Your goal → Each entry below needs to be copied exactly, with nothing dropped.

Information given →
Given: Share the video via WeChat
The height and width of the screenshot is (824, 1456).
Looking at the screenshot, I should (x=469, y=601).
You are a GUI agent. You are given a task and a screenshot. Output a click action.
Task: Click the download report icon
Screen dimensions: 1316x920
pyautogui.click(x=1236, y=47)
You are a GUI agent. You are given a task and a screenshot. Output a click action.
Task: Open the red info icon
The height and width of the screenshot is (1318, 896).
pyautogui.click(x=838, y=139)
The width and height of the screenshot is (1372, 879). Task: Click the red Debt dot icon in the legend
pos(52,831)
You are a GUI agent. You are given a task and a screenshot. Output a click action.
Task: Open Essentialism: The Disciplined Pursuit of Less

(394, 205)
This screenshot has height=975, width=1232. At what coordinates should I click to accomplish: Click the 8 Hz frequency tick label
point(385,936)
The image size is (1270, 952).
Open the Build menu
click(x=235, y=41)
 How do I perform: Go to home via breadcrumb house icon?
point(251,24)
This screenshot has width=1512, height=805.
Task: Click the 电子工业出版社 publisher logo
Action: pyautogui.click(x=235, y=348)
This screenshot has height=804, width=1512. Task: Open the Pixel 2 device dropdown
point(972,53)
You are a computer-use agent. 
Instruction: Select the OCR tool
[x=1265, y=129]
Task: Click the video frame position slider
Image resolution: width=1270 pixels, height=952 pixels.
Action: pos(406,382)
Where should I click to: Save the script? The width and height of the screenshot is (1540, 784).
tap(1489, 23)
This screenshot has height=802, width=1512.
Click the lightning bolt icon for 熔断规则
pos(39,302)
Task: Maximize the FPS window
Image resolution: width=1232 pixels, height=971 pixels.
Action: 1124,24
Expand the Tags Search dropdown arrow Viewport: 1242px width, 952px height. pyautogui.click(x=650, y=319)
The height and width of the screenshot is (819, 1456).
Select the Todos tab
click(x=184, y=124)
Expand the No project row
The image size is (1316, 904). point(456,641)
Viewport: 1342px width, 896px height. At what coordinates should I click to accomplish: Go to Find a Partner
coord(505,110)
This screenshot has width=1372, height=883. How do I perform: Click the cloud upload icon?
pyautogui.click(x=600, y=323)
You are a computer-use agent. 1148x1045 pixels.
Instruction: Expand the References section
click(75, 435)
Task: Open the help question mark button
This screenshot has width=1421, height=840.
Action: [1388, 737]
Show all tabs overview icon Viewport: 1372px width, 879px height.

Answer for the task →
Given: Share the video via WeChat
The height and width of the screenshot is (824, 1456).
Looking at the screenshot, I should (x=469, y=601).
You are a GUI agent. You are given a task and a screenshot. Output a click action.
Task: Click the download report icon
Screen dimensions: 1316x920
pyautogui.click(x=1236, y=47)
You are a GUI agent. You are given a task and a screenshot. Output a click action.
Task: Open the red info icon
The height and width of the screenshot is (1318, 896).
pyautogui.click(x=838, y=139)
The width and height of the screenshot is (1372, 879). Task: Click the red Debt dot icon in the legend
pos(52,831)
You are a GUI agent. You are given a task and a screenshot. Output a click action.
Task: Open Essentialism: The Disciplined Pursuit of Less

(394, 205)
This screenshot has height=975, width=1232. At what coordinates should I click to accomplish: Click the 8 Hz frequency tick label
point(385,936)
The image size is (1270, 952).
Open the Build menu
click(x=235, y=41)
 How do I perform: Go to home via breadcrumb house icon?
point(251,24)
This screenshot has width=1512, height=805.
Task: Click the 电子工业出版社 publisher logo
Action: pyautogui.click(x=235, y=348)
This screenshot has height=804, width=1512. Task: Open the Pixel 2 device dropdown
point(972,53)
You are a computer-use agent. 
Instruction: Select the OCR tool
[x=1265, y=129]
Task: Click the video frame position slider
Image resolution: width=1270 pixels, height=952 pixels.
Action: pos(406,382)
Where should I click to: Save the script? The width and height of the screenshot is (1540, 784).
tap(1489, 23)
This screenshot has height=802, width=1512.
Click the lightning bolt icon for 熔断规则
pos(39,302)
Task: Maximize the FPS window
Image resolution: width=1232 pixels, height=971 pixels.
Action: 1124,24
Expand the Tags Search dropdown arrow Viewport: 1242px width, 952px height. pyautogui.click(x=650, y=319)
The height and width of the screenshot is (819, 1456).
Select the Todos tab
click(x=184, y=124)
Expand the No project row
The image size is (1316, 904). point(456,641)
Viewport: 1342px width, 896px height. At what coordinates should I click to accomplish: Go to Find a Partner
coord(505,110)
This screenshot has width=1372, height=883. How do I perform: Click the cloud upload icon?
pyautogui.click(x=600, y=323)
You are a computer-use agent. 1148x1045 pixels.
Instruction: Expand the References section
click(75, 435)
Task: Open the help question mark button
This screenshot has width=1421, height=840.
Action: [1388, 737]
Show all tabs overview icon Viewport: 1372px width, 879px height.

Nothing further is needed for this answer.